Section Intro: The U.S Department of Justice recently launched an investigation, dubbed “Varsity Blues”, into admission bribes, and is now prosecuting 50 wealthy people for allegedly paying for illegal assistance to guarantee their children’s admission to competitive schools.

Section Notes

The scam was devised by a man named William Singer, who owns the Edge College & Career Network, a college counseling service. Singer did far more than “counsel” prospective college families, however; he accepted financial bribes -over $25 million- between the years of 2011 to 2018 from several wealthy families to ensure their children’s acceptance to the schools of their choice, regardless of the applicant’s athletic or academic ability.
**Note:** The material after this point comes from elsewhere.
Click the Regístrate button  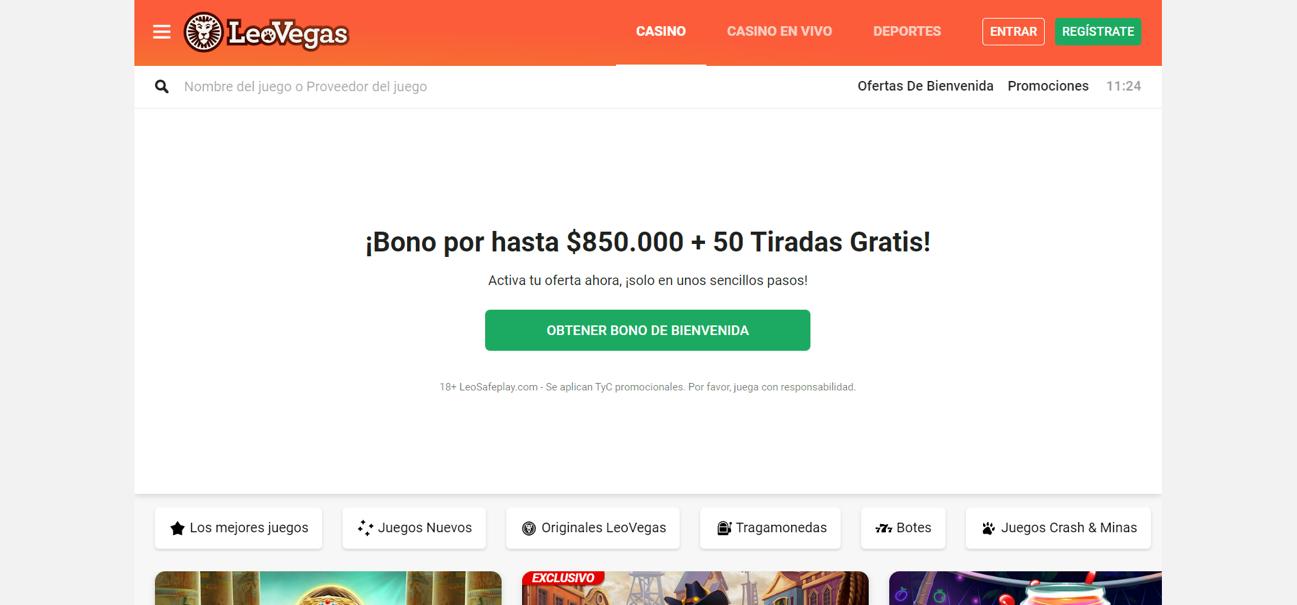[1098, 32]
Involved in the probe are two exam (SAT and ACT) administrators, one exam proctor, one college administrator, nine college athletic coaches, and 33 parents… including celebrities Felicity Huffman and Lori Loughlin. (Yes, Aunt Becky from Full House paid $500K in bribe money for her daughter to gain admission to USC on a crew scholarship- I wonder if “Wake Up San Francisco” will be reporting on this recent scoop??) Basically, PARENTS paid bribe money to Singer, who then used his various contacts to fix test scores, arrange for students to take an exam alone with a proctor that had been paid off to assist the student on the exam, and to provide fake “athletic scholarships” to students that were not actually deserving of the scholarship. ”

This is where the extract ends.